* start *

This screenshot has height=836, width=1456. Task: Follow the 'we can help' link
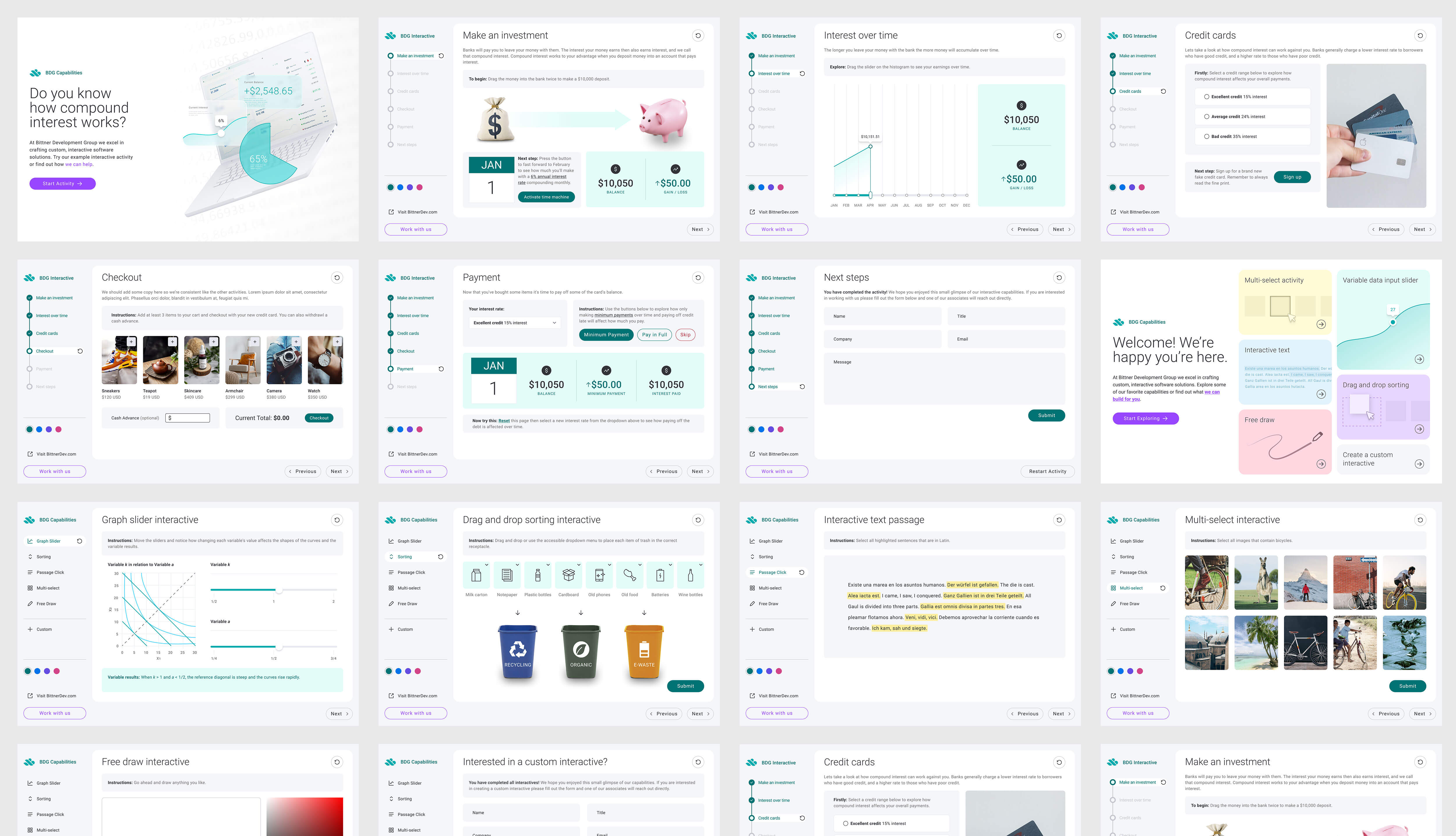(x=79, y=164)
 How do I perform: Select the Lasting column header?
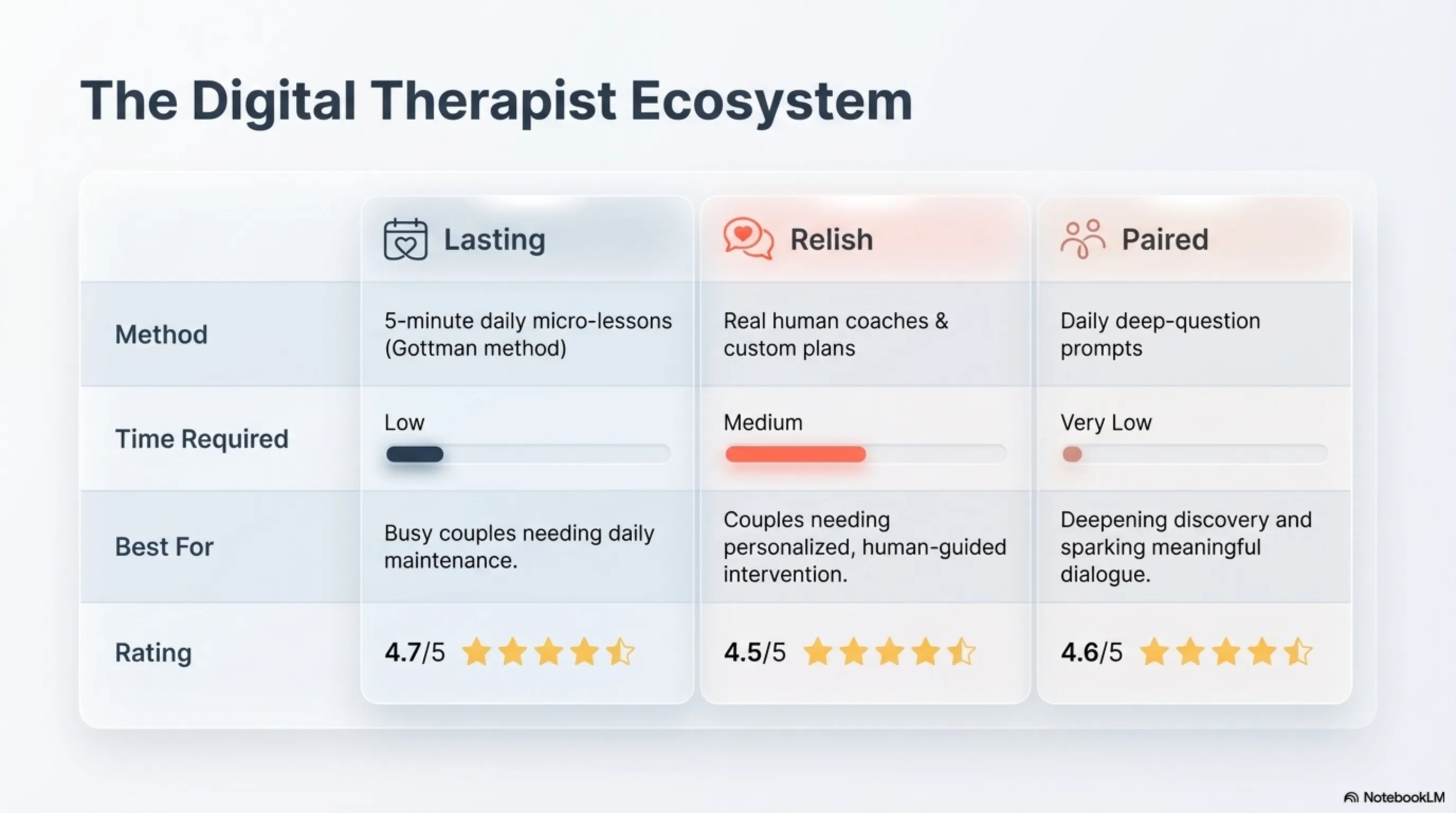495,239
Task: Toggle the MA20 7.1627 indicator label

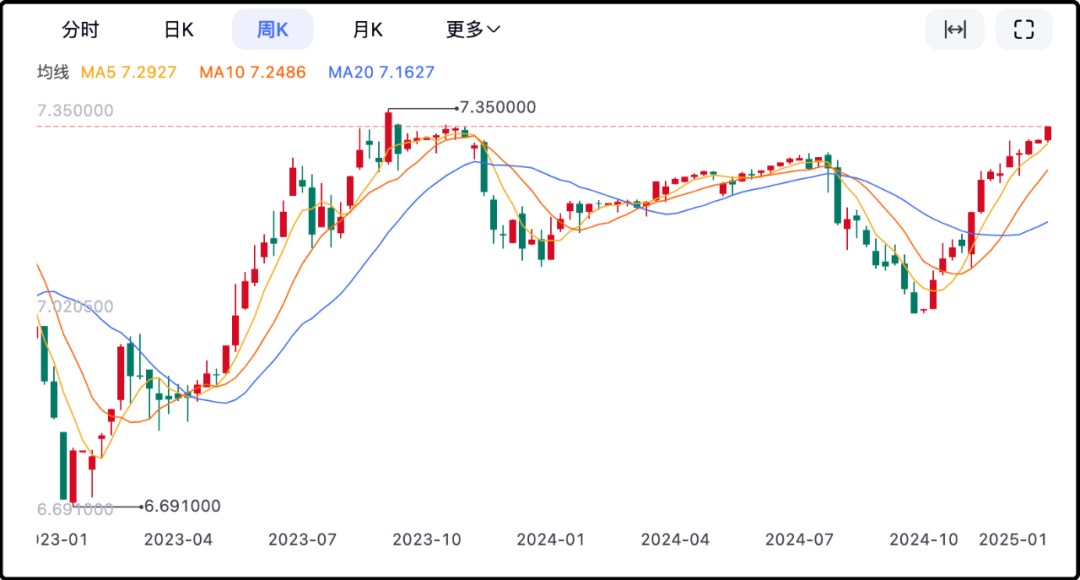Action: coord(381,72)
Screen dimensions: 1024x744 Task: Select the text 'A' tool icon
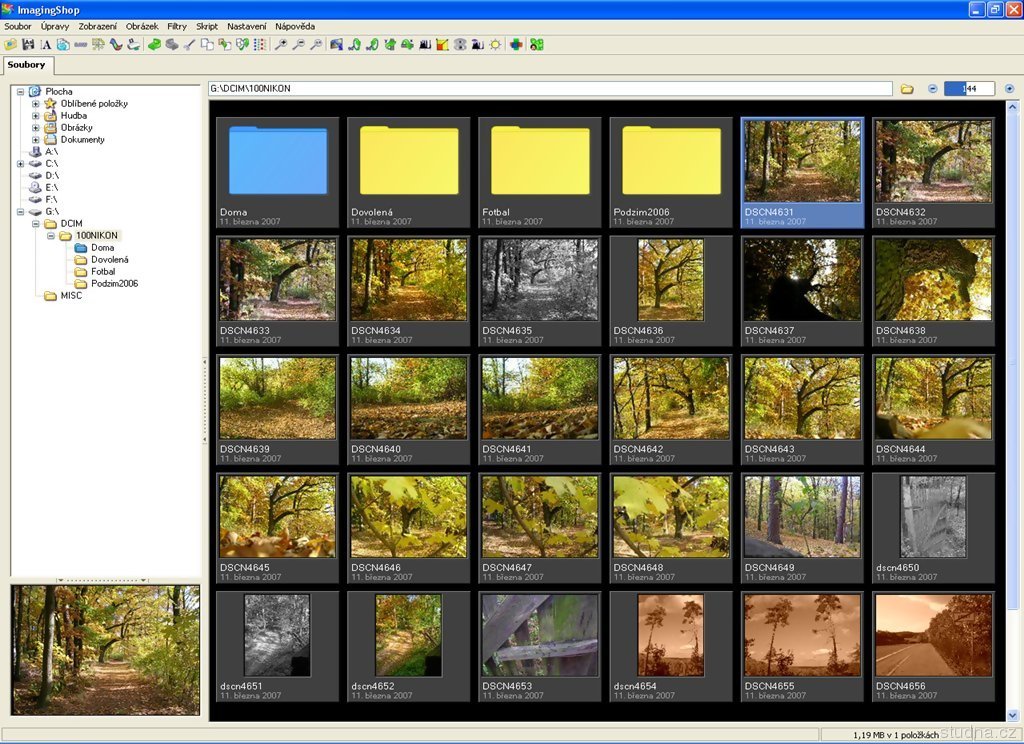(x=46, y=44)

* end *

To be done: Render the material from the line containing "Task: Toggle the MA20 7.1627 indicator label" through the end of the material, both ends included, as a two-column CSV with the headers ask and response. Give one row for each ask, with its wording and its answer each in a single quoted field, line breaks turned into spaces, and the pictures left out.

Full response:
ask,response
"Task: Toggle the MA20 7.1627 indicator label","Action: coord(381,72)"
"Screen dimensions: 1024x744 Task: Select the text 'A' tool icon","(x=46, y=44)"